'We have had very constructive dialogues with the Centers for Disease Control and Prevention in recent weeks about resuming cruising in the US in a safe and healthy manner,' Fain said. 'Last night, the CDC notified us of some clarifications and amplifications of their conditional sail order which addressed uncertainties and concerns we had raised.

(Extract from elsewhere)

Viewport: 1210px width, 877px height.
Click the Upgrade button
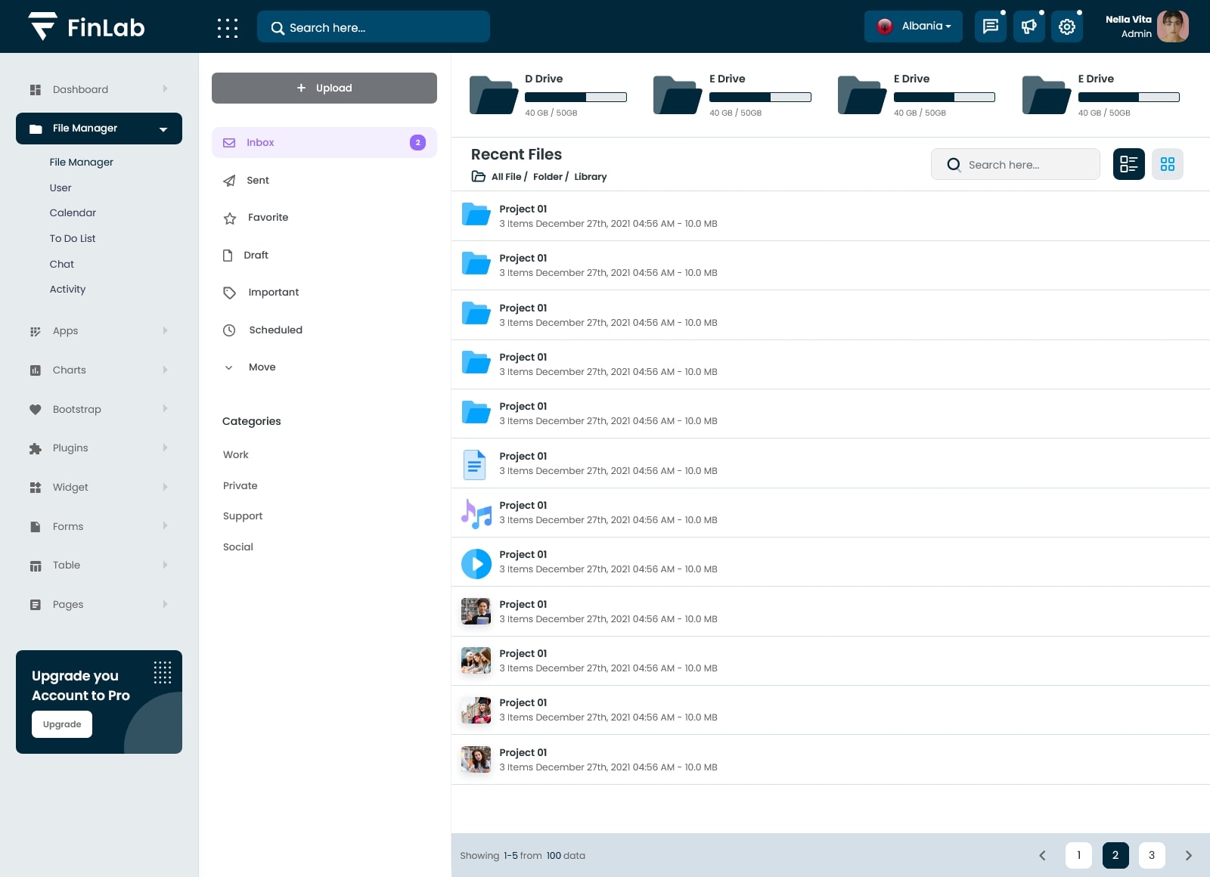point(62,724)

'They have dealt with many of these items in a constructive manner that takes into account recent advances in vaccines and medical science. Although this is only part of a very complex process,' Fain continued, 'it encourages us that we now see a pathway to a healthy and achievable return to service, hopefully in time for an Alaskan season.'
But no bets on Alaska
However, during Thursday's earnings call, Fain wouldn't put any odds on Alaska, given the additional challenge of Canada's cruise ban. He indicated discussions continue with Canada and US officials about a possible waiver to the Passenger Vessel Services Act.
More than 125,000 cruisers carried, 21 COVID cases
Royal Caribbean's sailings in Europe and Asia have so far tallied just 21 COVID-19 cases among more than 125,000 passengers, equating to a positivity rate of 0.01%. Fain said this shows the success of mitigation protocols even before vaccination.
Royal Caribbean posted a $1.1bn adjusted net loss, or $4.44 per share, compared to a loss of $310.4m, or $1.48 per share a year ago. US GAAP net loss was $1.1bn, or $4.66 per share, down from the $1.4bn loss, $6.91 per share, a year ago.
Revenues were $42m.
Booking activity for the second half of 2021 is aligned with the company's anticipated resumption of cruising. Pricing on these bookings is higher than in 2019, both including and excluding the dilutive impact of future cruise credits.
Cumulative advance bookings for the first half of 2022 are 'within historical ranges and at higher prices when compared to 2019.' This was achieved with minimal sales and marketing spend which Royal Caribbean believes highlights strong long-term demand for cruising.
Since the last business update, approximately 75% of bookings made for 2021 are new and 25% are due to the redemption of FCCs and the 'Lift & Shift' program. The company continues to provide customers on suspended sailings with the option to request a refund, to receive an FCC or to shift their booking to the following year.
At March 31, Royal Caribbean had approximately $1.8bn in customer deposits, in line with its Dec. 31 balance. Approximately 45% of the customer deposit balance is related to FCCs.
Since the suspension of operations on March 13 last year, approximately 50% of travelers booked on canceled sailings have requested cash refunds.
Monthly average cash burn $300m
First quarter average monthly cash burn was approximately $300m, slightly higher than the previously announced range driven mainly by fleetwide restart expenses and timing.
Royal Caribbean couldn't estimate a monthly average cash burn rate related to ships returning to service, given the situation's fluidity, but expects the cash burn rate for ships that are in lay-up to remain consistent with previous expectations.
An additional 11 ships are scheduled to return to service this summer, CFO Jason Liberty noted.
As of March 31, the company had approximately $5.8bn of liquidity, including $5.1bn in cash and cash equivalents and a $0.7bn commitment for a 364-day facility.
Scheduled debt maturities for the remainder of 2021 and 2022 $0.2bn and $2.2bn, respectively. Net interest expense for Q2 is expected to be approximately $270m.
Capital expenditures and capacity updates
Based on current ship orders and delivery schedules, the projected capital expenditures for the remainder of 2021 are $1.1bn. During the first quarter, the company introduced Odyssey of the Seas to the Royal Caribbean International fleet and now expects the delivery of Silver Dawn to Silversea during the fourth quarter.